▶ [Trecho do documento]
━━━━━━━━

Edufba: É um prazer tê-la conosco na nossa seção Diálogos. Fale um pouco sobre a sua
vida e trajetórias acadêmica e profissional.
 
Renata: Exemplo de dedicação e comprometimento profissional, minha mãe, Socorro Pitombo, foi a
grande inspiração para o Jornalismo. Frequentando quase diariamente uma redação de
jornal, fui aos poucos me apaixonando por aquele universo: seus desafios, suas
descobertas, suas responsabilidades. Entendi, desde muito cedo, que os jornalistas tinham
um compromisso com o outro e com a comunidade. A moda, por sua vez, estabelece um
vínculo comunicativo primordial, pois define a maneira como nos apresentamos ao mundo e
como somos acolhidos nos processos de interação social.
Minha formação acadêmica, incluindo o mestrado e o doutorado, consolidou o
entrelaçamento entre as duas áreas: o Jornalismo e a moda. Na minha trajetória intelectual,
sempre focalizei a atenção sobre a dimensão comportamental da moda, entendendo o
vestuário como extensão corporal que atua reconfigurando hábitos e diversificando a
dinâmica de inscrição social. Escolhi o mundo da docência, incorporando, sobretudo, a
sociologia compreensiva e a estética filosófica e seus desdobramentos no campo da
comunicação, tendo sempre a moda como campo de investigação.
No cenário que se descortina, a imagem corporal e a imagem de moda, impulsionadas pela
mídia, assumem um protagonismo e se apresentam como dispositivos de narrativas de si.
Defendo, assim, a importância da vestimenta e do corpo vestido na conformação de novas
belezas e de políticas corporais de afirmação. Reafirmo, desse modo, minha inscrição nos
campos da moda e da comunicação, perpassados pela cultura e pela arte, e agradeço as
inúmeras partilhas até aqui efetivadas.
 
Edufba: O seu livro “Moda e Crítica: prazer, julgamento e avaliação” tem a observação,
reflexão e exercício da crítica de moda como objetivos centrais. Explique brevemente o
tema para que seus leitores e leitoras tenham uma ideia do conteúdo da sua obra.
 
Renata: Como sabemos, a moda e toda a composição da nossa aparência, suscita uma reflexão
sobre o gosto, fazendo-nos refletir sobre as noções do belo e do feio para legitimar nossas
escolhas. Acho importante, desse modo, compreender que o gosto não é apenas uma
questão pessoal, mas que muitas das nossas escolhas estão respaldadas numa
coletividade (há uma correspondência entre os juízos de gosto) e a moda exibe, de forma
exemplar, os desejos comuns (apoiados em matrizes valorativas).  Falar de crítica de moda
é justamente procurar compreender esses desejos comuns, partilhados por uma
comunidade; compreender como determinados apelos e estratégias de configuração dos
produtos de moda respondem a certas expectativas e encontram-se sintonizados com
valores que circulam em uma sociedade. Além disso, acho importante o exercício da crítica
de moda e é isto que trago na segunda parte do livro. Uma experiência pessoal de escrita
de textos críticos sobre fenômenos da moda; os referidos textos foram publicados
mensalmente no Portal A Tarde, na coluna Pensando Moda. Foi uma experiência incrível e
tive um excelente retorno do público leitor.

━━━━━━━━

▶ [Dados de origem]
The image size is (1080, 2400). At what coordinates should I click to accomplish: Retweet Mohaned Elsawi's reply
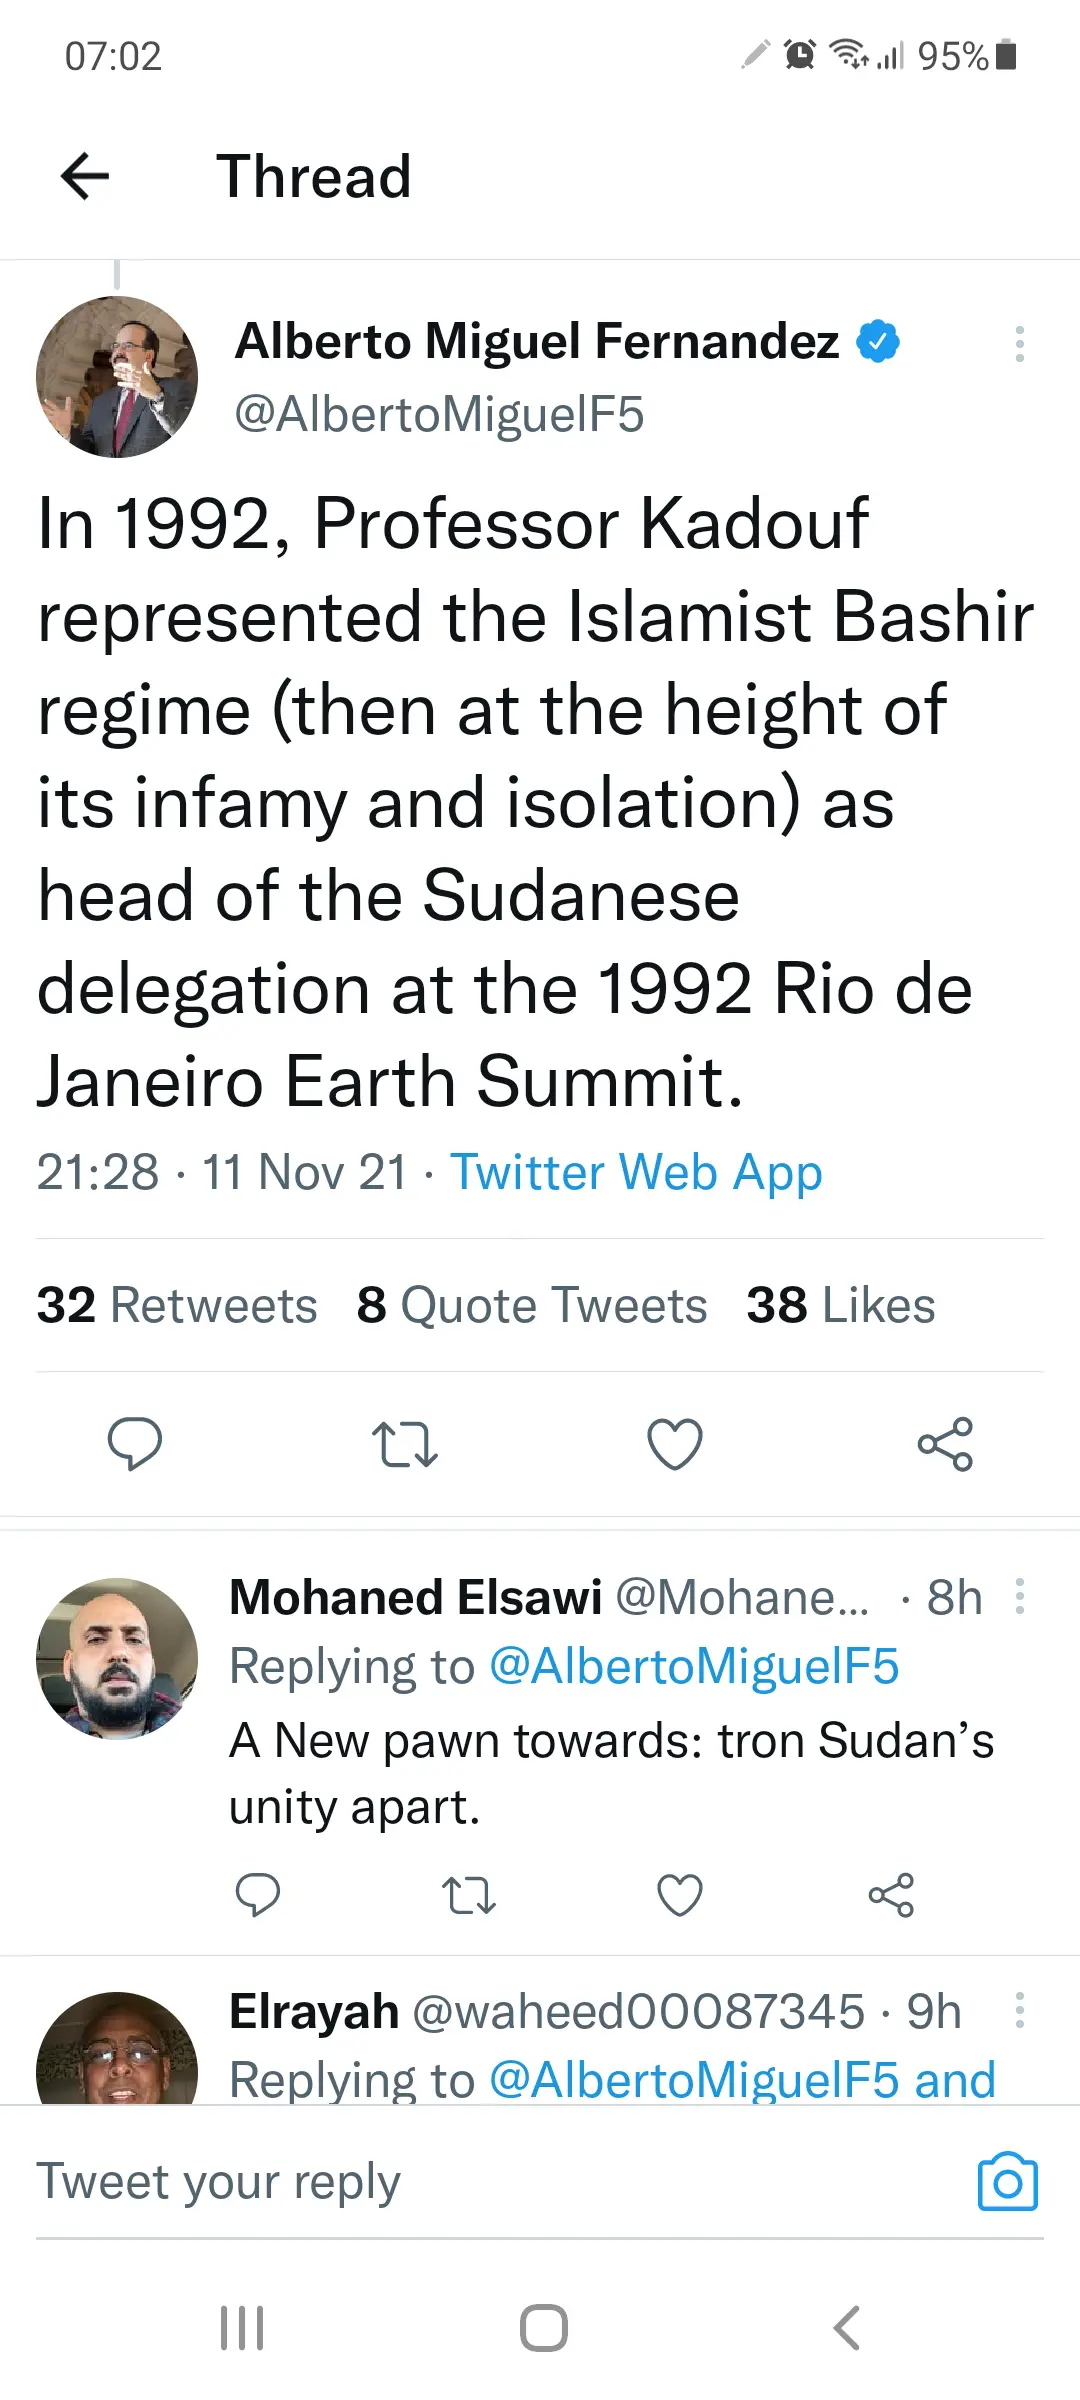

━━━━━━━━

▶ [Tarefa] Segundo a entrevista sobre moda e crítica, em que coluna e em que portal foram publicados os textos críticos de Renata?

▶ [Resposta do exercício] Na coluna Pensando Moda, do Portal A Tarde.